Friday, September 15, 2006

"it is unacceptable to think..."

I know that there's more to that statement. I know that it was a slip of the tongue, an unfortunate pause. And yet...


Could it get any more Freudian? Not only regarding the Mangler in Chief of the English language, but for our society at large? At this point, I believe that nothing scares our nation more than the idea that they might have to actually engage their brains and, you know, think.

I 'm aware that America has never been a real fountainhead of intellectual profundity. That push westward didn't allow lots of time for reflection, and America is still a young country by the measure of history. Still, we seem to have turned our backs on even the most rudimentary standards of critical thought.

Take the torture question. The hammer that the pro-torture position always wields is the old "it's one hour 'til a nucular bomb explodes and we've got a guy in custody who knows where it is. Now, are you tellin' me that you're such a pussy that you wouldn't hook the guy's nuts up to a car battery to save thousands of lives? Oh, and your mom's in the blast radius!"
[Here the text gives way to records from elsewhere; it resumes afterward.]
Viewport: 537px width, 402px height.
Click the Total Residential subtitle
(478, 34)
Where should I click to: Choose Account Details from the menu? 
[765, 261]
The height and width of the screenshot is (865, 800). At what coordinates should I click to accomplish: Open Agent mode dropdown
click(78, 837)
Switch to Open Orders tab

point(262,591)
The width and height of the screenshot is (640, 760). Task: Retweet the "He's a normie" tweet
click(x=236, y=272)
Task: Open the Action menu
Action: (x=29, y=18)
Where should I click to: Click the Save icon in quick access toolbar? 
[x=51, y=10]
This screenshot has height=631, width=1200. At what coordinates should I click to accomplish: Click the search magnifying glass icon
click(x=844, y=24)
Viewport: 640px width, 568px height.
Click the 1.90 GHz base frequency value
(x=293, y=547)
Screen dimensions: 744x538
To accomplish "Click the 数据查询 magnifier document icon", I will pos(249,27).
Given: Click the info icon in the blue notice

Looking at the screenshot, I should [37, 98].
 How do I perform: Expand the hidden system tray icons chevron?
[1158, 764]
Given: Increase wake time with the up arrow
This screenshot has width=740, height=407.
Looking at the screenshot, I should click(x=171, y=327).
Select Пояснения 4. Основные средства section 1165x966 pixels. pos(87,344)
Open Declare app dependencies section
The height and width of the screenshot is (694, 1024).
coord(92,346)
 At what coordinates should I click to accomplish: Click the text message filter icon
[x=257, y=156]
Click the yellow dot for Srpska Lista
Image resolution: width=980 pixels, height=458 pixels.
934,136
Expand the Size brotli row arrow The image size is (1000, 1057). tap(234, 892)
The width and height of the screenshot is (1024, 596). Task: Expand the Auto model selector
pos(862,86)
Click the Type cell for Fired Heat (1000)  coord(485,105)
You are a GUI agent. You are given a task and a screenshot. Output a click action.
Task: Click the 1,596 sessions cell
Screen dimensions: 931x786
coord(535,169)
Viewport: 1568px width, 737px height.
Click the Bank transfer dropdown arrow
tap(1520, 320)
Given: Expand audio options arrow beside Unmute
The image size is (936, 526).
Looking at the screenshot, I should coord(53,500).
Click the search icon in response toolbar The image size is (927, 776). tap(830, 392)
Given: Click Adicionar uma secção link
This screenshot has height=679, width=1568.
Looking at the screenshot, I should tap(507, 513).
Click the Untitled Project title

First, the scenario assumes that we have the right man in custody. What if it turns out we just think we've got Ali ben Bommah in the clink? It might just be some guy who happens to look like, you know, one of them. Then there's the "one hour" canard. Let's say we decide to buzz Ali's testes with good ol' fashioned DC current. All Ali has to do is scream, "It's at 1234 Blue Balls Road!" when he knows that it's really at 4567 Numb Nuts Lane and there's your hour wasted. Boom ka-boom and torture did nothing. That scenario is a fraud.

Our language is empty and futile. Hackneyed phrases and wrung-out sentences that sound as if they mean something dominate our public discourse. I challenged someone to explain the phrase "we must fight them over there so we don't have to fight them over here" to me. They could not, but it sounded so strong, so substantial. Now, I agree that nuance chills the blood somewhat. It is hard to maintain a frothing patriotic rage when you're trying to actually quantify problems and test solutions.

I've been reading Orwell's essay "Politics and the English Language." Now, I'm not an Orwell scholar, but you don't have to be a genius to see the bright straight line that connects Orwell's assertion that "
the word Fascism has now no meaning except in so far as it signifies 'something not desirable'" and our culture's use of words like "liberal." Frankly, liberal has no meaning today; it's a device for letting everyone know that a certain position need not be considered or debated. It's used the way others use "Nazi." No content, just code.

And it cuts both ways. I read many progressive blogs and I often find references (in the comments, not often in the blog) to "fundies" and "Christofascists." The term "fundie" is just as pejorative and dismissive as Rush Limbaugh's use of "liberal" and "feminazi." It betrays a worldview short on thought and long on knee-jerk. Many have written that there can be no such thing as "Islamofascism" and they are absolutely correct. There is also no such thing as "Christofascism." One of the few bloggers to deal with this sort of junk is maha over at the Mahablog. In the interest of full disclosure, I must say straight up that I am a Christian and, theologically, pretty evangelical/fundamental. It works itself out in my life a lot differently than in some of my acquaintances, but I'm still under that umbrella. It saddens me to see actions and stances credited to/blamed on religion when more often religion is used as a cover for base human nature. Do we really think that (for example) Eric Rudolph was fair-minded, rational, and respectful of other human beings until he went to church? Now, there are groups out there who will give people like Rudolph the material to build his own scaffold of justification, but the bile was in him.

We are not going to fix our problems, we're not even going to make any real progress, until we can begin to think. And making the mistakes we accuse others of making is no way to begin that process.